## Action item
Could you set down all of the data again, exactly as it stands?

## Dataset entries
^^^^^^^^^^^^^^^^

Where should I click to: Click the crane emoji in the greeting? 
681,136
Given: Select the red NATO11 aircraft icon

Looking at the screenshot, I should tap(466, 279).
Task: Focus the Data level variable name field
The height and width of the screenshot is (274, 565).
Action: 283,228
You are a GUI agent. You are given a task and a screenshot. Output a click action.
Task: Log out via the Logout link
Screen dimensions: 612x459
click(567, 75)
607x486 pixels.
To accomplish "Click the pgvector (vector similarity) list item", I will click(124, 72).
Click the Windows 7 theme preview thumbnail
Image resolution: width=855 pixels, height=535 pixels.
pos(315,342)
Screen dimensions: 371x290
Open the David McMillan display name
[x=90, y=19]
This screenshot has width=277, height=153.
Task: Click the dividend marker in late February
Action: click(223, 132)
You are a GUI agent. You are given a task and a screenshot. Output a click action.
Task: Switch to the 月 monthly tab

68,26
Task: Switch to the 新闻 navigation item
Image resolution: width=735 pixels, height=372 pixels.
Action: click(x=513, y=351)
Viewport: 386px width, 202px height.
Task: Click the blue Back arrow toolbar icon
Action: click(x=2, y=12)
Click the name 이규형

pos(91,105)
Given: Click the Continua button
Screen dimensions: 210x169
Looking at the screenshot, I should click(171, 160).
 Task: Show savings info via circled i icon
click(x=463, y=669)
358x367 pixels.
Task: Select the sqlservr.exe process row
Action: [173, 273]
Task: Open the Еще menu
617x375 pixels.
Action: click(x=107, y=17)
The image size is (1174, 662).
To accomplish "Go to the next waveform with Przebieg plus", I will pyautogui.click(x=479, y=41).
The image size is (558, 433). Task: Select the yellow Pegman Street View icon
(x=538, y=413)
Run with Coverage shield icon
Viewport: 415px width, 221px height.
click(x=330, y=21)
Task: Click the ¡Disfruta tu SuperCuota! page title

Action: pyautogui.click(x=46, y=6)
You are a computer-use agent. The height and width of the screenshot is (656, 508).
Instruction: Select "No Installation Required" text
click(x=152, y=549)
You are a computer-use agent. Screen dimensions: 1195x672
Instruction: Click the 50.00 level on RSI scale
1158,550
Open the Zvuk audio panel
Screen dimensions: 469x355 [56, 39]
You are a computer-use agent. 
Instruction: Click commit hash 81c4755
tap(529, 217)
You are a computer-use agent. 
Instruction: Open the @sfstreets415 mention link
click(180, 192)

^^^^^^^^^^^^^^^^

## Response
Where should I click to: Click the crane emoji in the greeting? 
681,136
Given: Select the red NATO11 aircraft icon

Looking at the screenshot, I should tap(466, 279).
Task: Focus the Data level variable name field
The height and width of the screenshot is (274, 565).
Action: 283,228
You are a GUI agent. You are given a task and a screenshot. Output a click action.
Task: Log out via the Logout link
Screen dimensions: 612x459
click(567, 75)
607x486 pixels.
To accomplish "Click the pgvector (vector similarity) list item", I will click(124, 72).
Click the Windows 7 theme preview thumbnail
Image resolution: width=855 pixels, height=535 pixels.
pos(315,342)
Screen dimensions: 371x290
Open the David McMillan display name
[x=90, y=19]
This screenshot has width=277, height=153.
Task: Click the dividend marker in late February
Action: click(223, 132)
You are a GUI agent. You are given a task and a screenshot. Output a click action.
Task: Switch to the 月 monthly tab

68,26
Task: Switch to the 新闻 navigation item
Image resolution: width=735 pixels, height=372 pixels.
Action: click(x=513, y=351)
Viewport: 386px width, 202px height.
Task: Click the blue Back arrow toolbar icon
Action: click(x=2, y=12)
Click the name 이규형

pos(91,105)
Given: Click the Continua button
Screen dimensions: 210x169
Looking at the screenshot, I should click(171, 160).
 Task: Show savings info via circled i icon
click(x=463, y=669)
358x367 pixels.
Task: Select the sqlservr.exe process row
Action: [173, 273]
Task: Open the Еще menu
617x375 pixels.
Action: click(x=107, y=17)
The image size is (1174, 662).
To accomplish "Go to the next waveform with Przebieg plus", I will pyautogui.click(x=479, y=41).
The image size is (558, 433). Task: Select the yellow Pegman Street View icon
(x=538, y=413)
Run with Coverage shield icon
Viewport: 415px width, 221px height.
click(x=330, y=21)
Task: Click the ¡Disfruta tu SuperCuota! page title

Action: pyautogui.click(x=46, y=6)
You are a computer-use agent. The height and width of the screenshot is (656, 508).
Instruction: Select "No Installation Required" text
click(x=152, y=549)
You are a computer-use agent. Screen dimensions: 1195x672
Instruction: Click the 50.00 level on RSI scale
1158,550
Open the Zvuk audio panel
Screen dimensions: 469x355 [56, 39]
You are a computer-use agent. 
Instruction: Click commit hash 81c4755
tap(529, 217)
You are a computer-use agent. 
Instruction: Open the @sfstreets415 mention link
click(180, 192)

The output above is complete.